Now I'm not saying a person should walk around in constant fear, waiting for the next evil doer to jump out at them. That's how people overreact, that's how terrible violence can happen.
But what I am saying is that I wonder how many other women out there are like me? Whether you live alone or with a partner or roommate, do we, as privileged, comfortable women, take our safety for granted?
Look, I know I was lucky. Nothing terrible happened, my cats and home are largely undisturbed. But I can't help but feel like a dummy for not locking BOTH the locks on my door and fixing my window screen when I knew breaking in could be so easy.
And PLEASE don't get me wrong, bad things happen for no reason sometimes, and nobody ever asks for a violence or a break-in to happen to them. You can do everything right, but you can't stop all the bad things.
But there are ways you can be smart, and I will fully admit that I haven't always been smart.
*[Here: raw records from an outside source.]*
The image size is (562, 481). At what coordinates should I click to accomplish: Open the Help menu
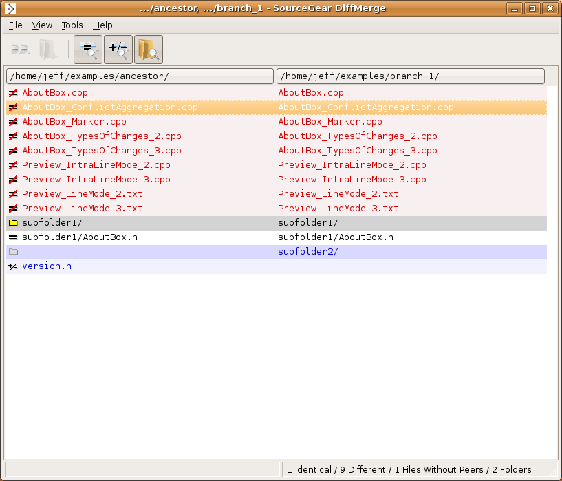(x=102, y=25)
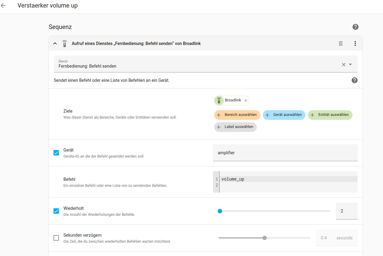Viewport: 383px width, 256px height.
Task: Open the service description help icon
Action: click(355, 80)
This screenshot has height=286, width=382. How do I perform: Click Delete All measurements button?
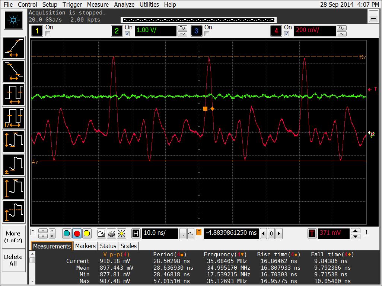pos(13,260)
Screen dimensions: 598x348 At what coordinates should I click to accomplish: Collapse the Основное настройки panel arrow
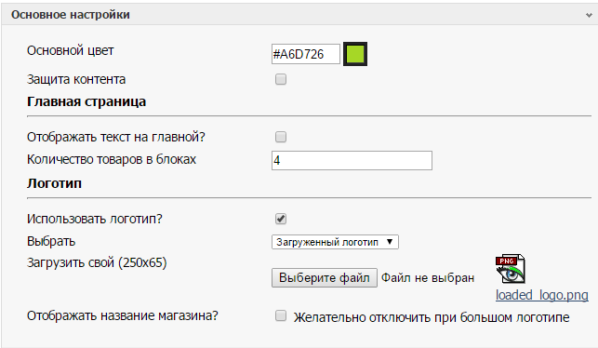[x=589, y=15]
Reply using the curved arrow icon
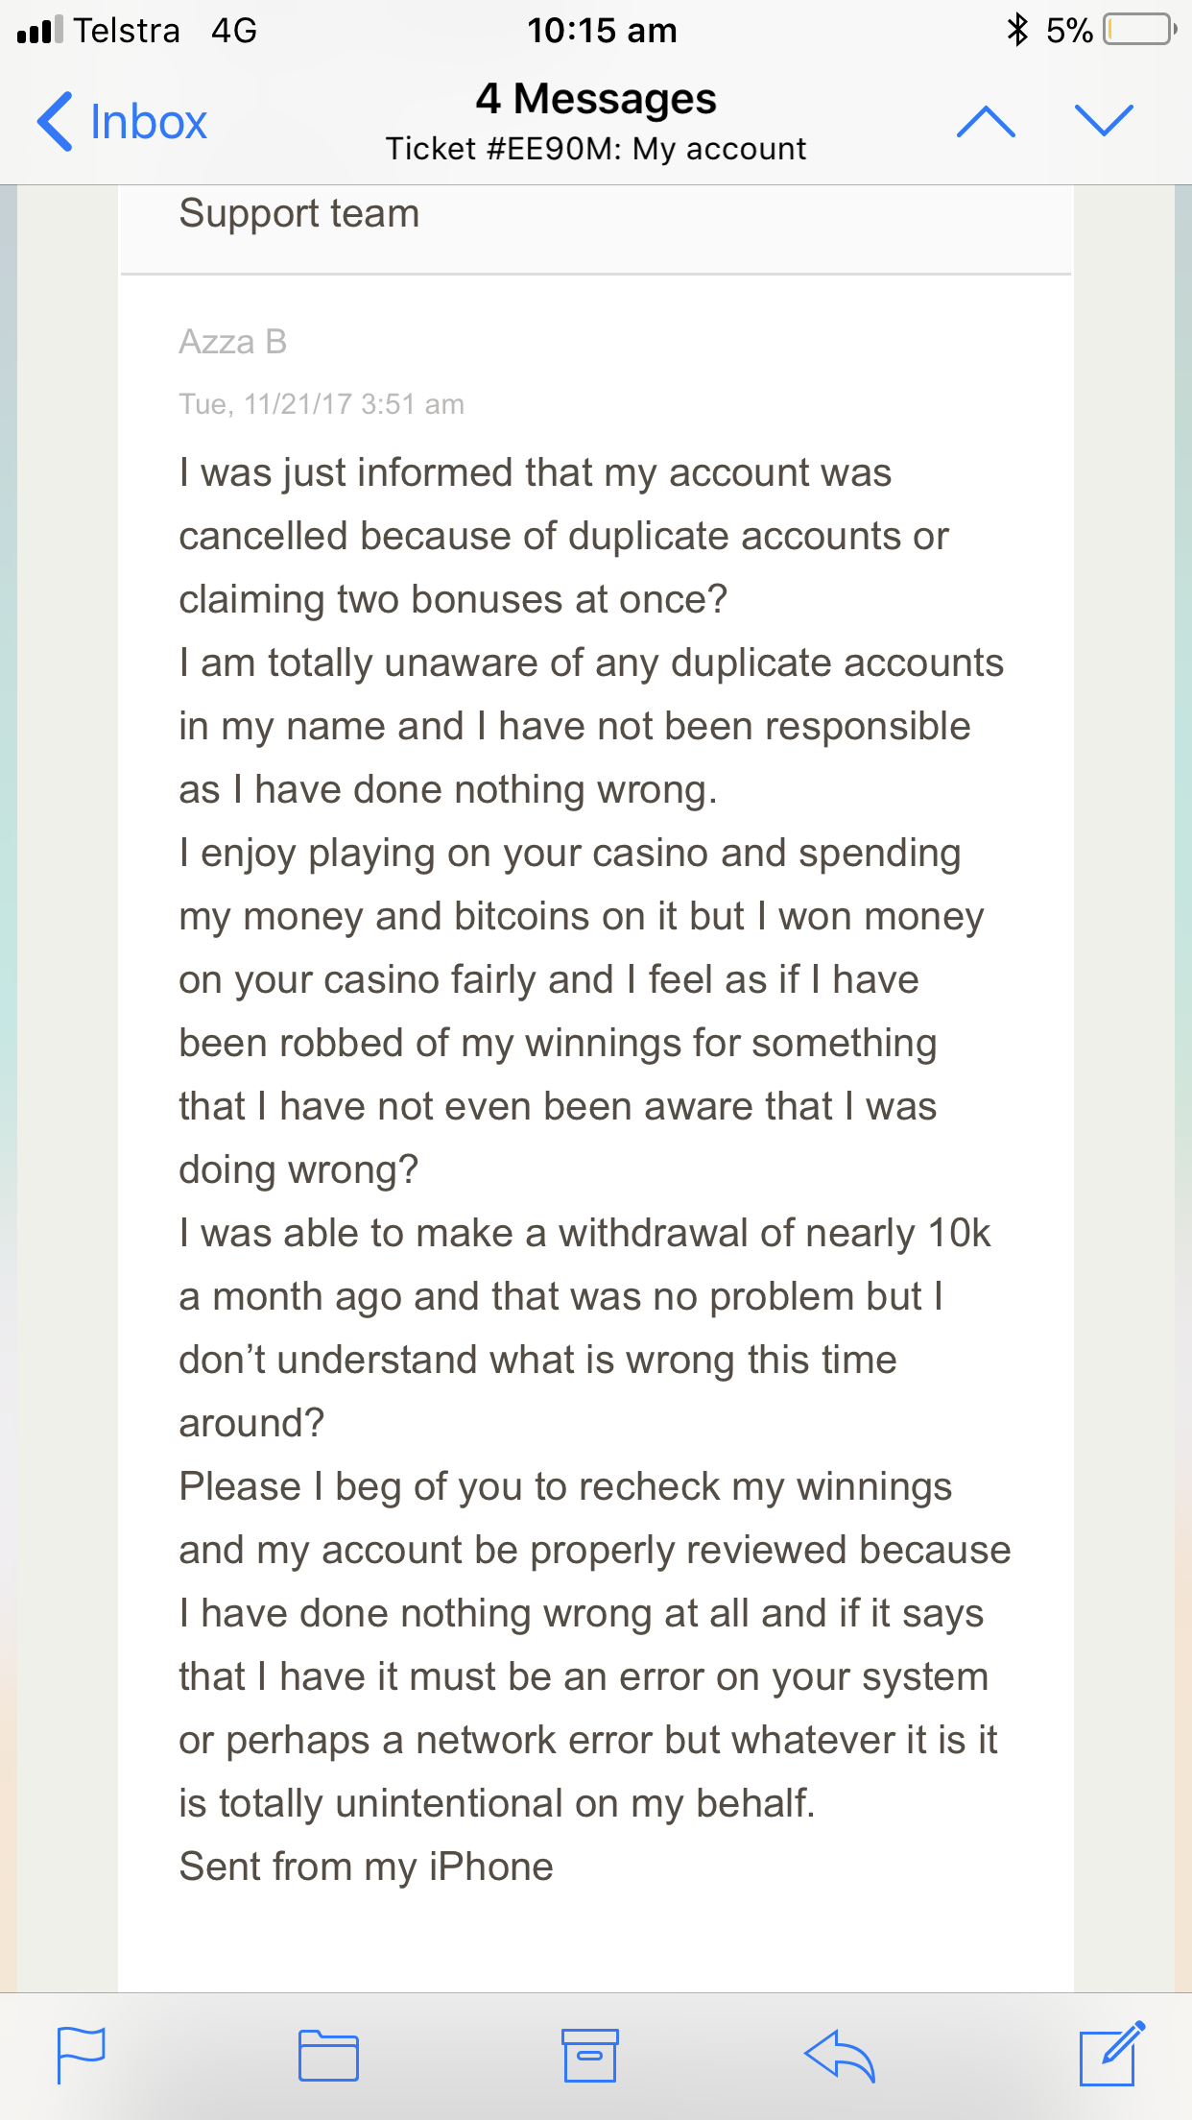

Whether it's been chatting on my cell phone at 2am in an almost empty parking garage in Chinatown, or when in a rush, only locking the turn-lock on my front door knob, I've been slacking off on keeping myself safe.
So now I'm reevaluating my awareness. I'm still feeling a little freaked out from the attempted break-in, so I know I'm being hyper vigilant -- I get up a couple times from bed every night to double check the locks and deadbolt on our door, I keep making sure the screen on the window is still firmly fixed in place, I notice the new or different cars parked in our lot. I'm trying to find that old way of being on my toes but not paranoid.
I know full well that I am a naturally neurotic person. If I let the boogeyman get the best of me, I'll just end up being a ball of nerves all the time. But right now, I'm kind of okay with the worry.
In the immortal words of Kevin McCallister from the magnum opus, "Home Alone", "This is my house, I have to defend it".
How do you keep yourself safe? Have you ever been the victim of a home invasion? Do you find yourself slacking off on your personal safety?